On a toujours autant de raisons d’être en colère.
Le rapport 2023 sur le sexisme en France est édifiant : non seulement il perdure, mais ses manifestations les plus violentes s’aggravent. En dépit d’une sensibilité toujours plus grande aux inégalités depuis Me Too, les clichés et les stéréotypes sexistes, générateurs d’inégalités, perdurent bel et bien. Parmi les hommes de 25 à 34 ans, près d’un quart estime qu’il faut parfois être violent pour se faire respecter. Tous âges confondus, 40% trouvent tout à fait normal que les femmes arrêtent de travailler pour s’occuper de leurs enfants. Du côté des femmes, 80% estiment être moins bien traitées que les hommes en raison de leur genre, et 37% disent avoir déjà subi des rapports sexuels non consentis. Ce chiffre est évidemment bien en deçà de la réalité puisqu’il ne concerne que celles qui ont réussi à en parler. Début mars, on comptait déjà 24 féminicides depuis le début de l’année 2023. En moyenne, dans notre pays, une femme est tuée en raison de son genre par son conjoint ou son ex, tous les 2 jours. En 2021, le nombre de féminicides avait augmenté de 20% par rapport à l’année précédente.
Finalement, non : on n’a pas toujours autant de raisons d’être en colère. On en a encore plus. Parce qu’aujourd’hui on connaît le système, on l’étudie, on sait quantifier et repérer les inégalités. Parce que les dysfonctionnements, qu’ils soient privés ou publics, sont dénoncés.
Le 8 mars est un jour important, symboliquement, car il porte des valeurs et principes à l’international qui nous concernent toustes. C’est aussi l’occasion de mettre en avant les initiatives qui placent les femmes au cœur de la création ainsi que leur participation à la vie sociale, politique et économique. Pour autant, le fossé des violences et discriminations est tel, qu’il est urgent de s’informer, de se positionner, de s’engager. Individuellement et collectivement. Si le 8 mars est avant tout une journée de lutte, rappelons que la lutte contre les inégalités, c’est TOUS LES JOURS !!!

◇ ◇ ◇

CONSIGNES »
- 1) D'après le texte sur le sexisme, combien de féminicides comptait-on déjà début mars depuis le début de l'année 2023 ?
- 2) Recopiez le passage du texte sur le sexisme qui commence aux mots « Finalement, non : on » et s'arrête après « LES JOURS !!! ».

DONNÉES AFFICHÉES »
◇ ◇ ◇

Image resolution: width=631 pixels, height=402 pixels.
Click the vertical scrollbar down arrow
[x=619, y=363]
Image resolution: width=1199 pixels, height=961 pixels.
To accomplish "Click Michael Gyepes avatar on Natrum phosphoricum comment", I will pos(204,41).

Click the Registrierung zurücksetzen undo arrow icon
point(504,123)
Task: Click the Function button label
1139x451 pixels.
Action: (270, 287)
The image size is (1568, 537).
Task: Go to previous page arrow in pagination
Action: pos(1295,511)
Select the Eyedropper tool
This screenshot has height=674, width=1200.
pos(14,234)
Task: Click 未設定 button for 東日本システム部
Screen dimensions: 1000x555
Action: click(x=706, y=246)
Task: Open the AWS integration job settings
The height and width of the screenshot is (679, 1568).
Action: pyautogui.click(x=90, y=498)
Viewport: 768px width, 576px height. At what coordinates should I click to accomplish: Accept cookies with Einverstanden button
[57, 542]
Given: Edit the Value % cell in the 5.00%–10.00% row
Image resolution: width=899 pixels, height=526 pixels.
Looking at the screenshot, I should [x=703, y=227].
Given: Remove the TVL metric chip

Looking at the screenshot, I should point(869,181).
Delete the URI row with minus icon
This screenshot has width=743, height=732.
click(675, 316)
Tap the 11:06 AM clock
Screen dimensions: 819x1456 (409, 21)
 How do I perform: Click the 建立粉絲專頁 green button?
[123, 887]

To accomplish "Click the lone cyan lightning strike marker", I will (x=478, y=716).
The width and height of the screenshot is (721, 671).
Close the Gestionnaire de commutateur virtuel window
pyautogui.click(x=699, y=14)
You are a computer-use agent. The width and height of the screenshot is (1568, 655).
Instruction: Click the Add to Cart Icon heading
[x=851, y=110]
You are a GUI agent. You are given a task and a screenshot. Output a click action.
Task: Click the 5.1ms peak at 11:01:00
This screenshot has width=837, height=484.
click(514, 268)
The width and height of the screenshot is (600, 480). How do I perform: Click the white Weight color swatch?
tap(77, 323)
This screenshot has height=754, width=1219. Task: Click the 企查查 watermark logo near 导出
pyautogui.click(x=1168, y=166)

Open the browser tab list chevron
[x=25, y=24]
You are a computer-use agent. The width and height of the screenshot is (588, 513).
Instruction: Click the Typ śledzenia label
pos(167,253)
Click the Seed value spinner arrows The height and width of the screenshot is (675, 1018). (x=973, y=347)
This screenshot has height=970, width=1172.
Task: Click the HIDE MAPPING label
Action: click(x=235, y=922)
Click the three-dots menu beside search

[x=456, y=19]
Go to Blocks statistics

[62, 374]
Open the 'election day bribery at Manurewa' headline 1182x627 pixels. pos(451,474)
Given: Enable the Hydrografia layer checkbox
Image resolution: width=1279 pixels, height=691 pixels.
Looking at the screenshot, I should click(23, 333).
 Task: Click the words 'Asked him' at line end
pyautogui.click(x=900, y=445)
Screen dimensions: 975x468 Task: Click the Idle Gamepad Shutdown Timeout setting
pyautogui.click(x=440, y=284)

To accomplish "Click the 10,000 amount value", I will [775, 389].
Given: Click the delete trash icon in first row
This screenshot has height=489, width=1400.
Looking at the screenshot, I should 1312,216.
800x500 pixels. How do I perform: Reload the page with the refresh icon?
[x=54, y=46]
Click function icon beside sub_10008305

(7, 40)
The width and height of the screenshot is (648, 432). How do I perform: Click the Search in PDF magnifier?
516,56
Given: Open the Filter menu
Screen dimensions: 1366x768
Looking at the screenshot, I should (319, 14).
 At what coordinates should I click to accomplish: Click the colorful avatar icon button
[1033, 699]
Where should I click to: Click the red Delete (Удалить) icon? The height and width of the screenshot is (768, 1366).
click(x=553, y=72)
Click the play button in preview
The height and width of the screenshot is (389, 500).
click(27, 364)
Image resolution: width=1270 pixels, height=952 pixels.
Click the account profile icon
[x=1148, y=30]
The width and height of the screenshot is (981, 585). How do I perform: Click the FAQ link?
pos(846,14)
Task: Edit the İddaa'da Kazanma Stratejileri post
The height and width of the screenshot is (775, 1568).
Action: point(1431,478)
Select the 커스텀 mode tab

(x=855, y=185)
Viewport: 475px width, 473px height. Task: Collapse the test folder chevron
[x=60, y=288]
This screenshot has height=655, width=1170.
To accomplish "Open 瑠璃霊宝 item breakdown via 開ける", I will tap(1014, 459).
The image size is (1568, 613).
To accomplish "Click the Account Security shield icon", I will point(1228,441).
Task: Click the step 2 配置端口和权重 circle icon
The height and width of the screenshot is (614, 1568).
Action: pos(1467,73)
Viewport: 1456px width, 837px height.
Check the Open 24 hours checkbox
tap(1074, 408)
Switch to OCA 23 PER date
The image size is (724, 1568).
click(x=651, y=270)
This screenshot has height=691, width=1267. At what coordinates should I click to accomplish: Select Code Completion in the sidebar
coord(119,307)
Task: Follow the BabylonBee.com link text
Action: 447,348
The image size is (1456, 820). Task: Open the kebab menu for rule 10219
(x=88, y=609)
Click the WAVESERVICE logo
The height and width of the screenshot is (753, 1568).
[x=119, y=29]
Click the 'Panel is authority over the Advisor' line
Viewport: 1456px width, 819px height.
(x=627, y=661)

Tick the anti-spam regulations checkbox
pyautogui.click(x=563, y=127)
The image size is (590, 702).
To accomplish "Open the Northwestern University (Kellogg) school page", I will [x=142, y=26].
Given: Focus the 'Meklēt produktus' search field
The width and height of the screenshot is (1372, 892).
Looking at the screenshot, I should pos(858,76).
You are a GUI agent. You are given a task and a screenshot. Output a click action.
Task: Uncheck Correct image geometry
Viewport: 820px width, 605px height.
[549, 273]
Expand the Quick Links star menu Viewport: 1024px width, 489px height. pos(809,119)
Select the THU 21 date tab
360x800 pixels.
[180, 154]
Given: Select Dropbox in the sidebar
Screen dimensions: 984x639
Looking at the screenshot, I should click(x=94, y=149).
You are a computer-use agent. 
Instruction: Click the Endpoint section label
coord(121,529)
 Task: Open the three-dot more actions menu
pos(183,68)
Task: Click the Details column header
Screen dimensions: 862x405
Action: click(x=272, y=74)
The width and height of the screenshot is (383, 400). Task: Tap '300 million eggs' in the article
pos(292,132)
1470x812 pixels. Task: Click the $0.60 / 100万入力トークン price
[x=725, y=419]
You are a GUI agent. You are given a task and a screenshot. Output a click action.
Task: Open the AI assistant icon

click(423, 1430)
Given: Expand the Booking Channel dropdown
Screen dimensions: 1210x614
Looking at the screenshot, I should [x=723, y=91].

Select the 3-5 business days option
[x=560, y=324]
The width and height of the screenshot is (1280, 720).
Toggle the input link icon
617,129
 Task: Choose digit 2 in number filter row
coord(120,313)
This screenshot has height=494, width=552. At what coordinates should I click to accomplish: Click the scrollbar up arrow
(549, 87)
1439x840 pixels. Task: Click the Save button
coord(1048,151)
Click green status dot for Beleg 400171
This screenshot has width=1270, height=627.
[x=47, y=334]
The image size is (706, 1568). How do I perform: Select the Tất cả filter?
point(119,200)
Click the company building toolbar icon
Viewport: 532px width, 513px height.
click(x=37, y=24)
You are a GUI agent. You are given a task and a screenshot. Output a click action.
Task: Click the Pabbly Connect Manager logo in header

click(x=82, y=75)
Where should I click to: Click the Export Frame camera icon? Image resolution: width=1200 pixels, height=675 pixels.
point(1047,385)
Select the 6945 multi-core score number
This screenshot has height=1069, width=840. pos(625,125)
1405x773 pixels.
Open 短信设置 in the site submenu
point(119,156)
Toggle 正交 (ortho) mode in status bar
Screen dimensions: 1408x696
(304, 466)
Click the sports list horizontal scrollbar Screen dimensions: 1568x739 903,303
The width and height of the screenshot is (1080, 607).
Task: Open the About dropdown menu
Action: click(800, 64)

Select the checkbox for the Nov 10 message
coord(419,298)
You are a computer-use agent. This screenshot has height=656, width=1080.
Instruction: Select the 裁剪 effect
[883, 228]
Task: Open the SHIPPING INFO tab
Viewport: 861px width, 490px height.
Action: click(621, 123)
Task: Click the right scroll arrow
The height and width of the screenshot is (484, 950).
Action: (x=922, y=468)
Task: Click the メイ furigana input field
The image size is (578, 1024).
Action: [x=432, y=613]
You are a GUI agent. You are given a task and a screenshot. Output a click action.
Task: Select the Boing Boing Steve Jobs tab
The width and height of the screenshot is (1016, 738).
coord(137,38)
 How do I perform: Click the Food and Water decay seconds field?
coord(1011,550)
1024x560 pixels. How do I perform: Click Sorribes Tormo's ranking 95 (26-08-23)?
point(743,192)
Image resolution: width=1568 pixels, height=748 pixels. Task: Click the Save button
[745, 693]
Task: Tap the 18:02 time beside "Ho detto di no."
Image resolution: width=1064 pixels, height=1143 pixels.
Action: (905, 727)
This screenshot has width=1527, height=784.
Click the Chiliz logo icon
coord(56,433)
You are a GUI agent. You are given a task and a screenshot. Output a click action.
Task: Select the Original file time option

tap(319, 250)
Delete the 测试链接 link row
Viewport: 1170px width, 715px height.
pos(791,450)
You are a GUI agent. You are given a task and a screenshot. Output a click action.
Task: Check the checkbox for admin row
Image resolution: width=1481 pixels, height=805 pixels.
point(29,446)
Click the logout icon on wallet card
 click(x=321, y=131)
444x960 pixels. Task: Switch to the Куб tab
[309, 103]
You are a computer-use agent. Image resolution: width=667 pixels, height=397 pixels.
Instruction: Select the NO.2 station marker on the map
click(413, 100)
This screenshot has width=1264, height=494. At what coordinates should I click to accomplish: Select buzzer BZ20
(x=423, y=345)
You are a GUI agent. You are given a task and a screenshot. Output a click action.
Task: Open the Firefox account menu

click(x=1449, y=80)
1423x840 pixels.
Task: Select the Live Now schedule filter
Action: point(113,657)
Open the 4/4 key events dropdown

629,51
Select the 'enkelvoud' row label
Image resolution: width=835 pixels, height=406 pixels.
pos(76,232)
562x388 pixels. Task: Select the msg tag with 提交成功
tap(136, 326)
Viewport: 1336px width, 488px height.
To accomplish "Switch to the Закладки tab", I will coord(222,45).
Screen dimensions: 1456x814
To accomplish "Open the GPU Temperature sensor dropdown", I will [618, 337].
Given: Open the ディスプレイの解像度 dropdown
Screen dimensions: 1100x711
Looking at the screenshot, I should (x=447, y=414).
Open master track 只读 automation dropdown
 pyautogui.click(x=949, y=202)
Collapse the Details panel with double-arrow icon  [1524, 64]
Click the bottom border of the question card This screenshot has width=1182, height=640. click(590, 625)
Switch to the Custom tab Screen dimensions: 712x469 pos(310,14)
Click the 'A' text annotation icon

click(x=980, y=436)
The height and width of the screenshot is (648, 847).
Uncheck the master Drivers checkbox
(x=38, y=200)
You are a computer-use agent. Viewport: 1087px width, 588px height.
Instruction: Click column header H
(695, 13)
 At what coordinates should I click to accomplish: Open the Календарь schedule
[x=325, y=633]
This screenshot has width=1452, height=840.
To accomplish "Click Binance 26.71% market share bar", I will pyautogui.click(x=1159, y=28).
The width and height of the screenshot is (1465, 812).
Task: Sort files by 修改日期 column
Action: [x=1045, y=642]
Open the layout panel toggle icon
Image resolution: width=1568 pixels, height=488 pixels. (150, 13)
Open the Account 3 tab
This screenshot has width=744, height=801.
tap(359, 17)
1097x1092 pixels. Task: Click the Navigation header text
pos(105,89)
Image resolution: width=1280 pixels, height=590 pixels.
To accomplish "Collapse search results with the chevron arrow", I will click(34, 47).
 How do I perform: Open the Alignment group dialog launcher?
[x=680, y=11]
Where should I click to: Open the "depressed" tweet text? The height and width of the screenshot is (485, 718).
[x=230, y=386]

◇ ◇ ◇

RÉPONSES FOURNIES »
- 1) On en comptait déjà 24.

- 2)
Finalement, non : on n’a pas toujours autant de raisons d’être en colère. On en a encore plus. Parce qu’aujourd’hui on connaît le système, on l’étudie, on sait quantifier et repérer les inégalités. Parce que les dysfonctionnements, qu’ils soient privés ou publics, sont dénoncés.
Le 8 mars est un jour important, symboliquement, car il porte des valeurs et principes à l’international qui nous concernent toustes. C’est aussi l’occasion de mettre en avant les initiatives qui placent les femmes au cœur de la création ainsi que leur participation à la vie sociale, politique et économique. Pour autant, le fossé des violences et discriminations est tel, qu’il est urgent de s’informer, de se positionner, de s’engager. Individuellement et collectivement. Si le 8 mars est avant tout une journée de lutte, rappelons que la lutte contre les inégalités, c’est TOUS LES JOURS !!!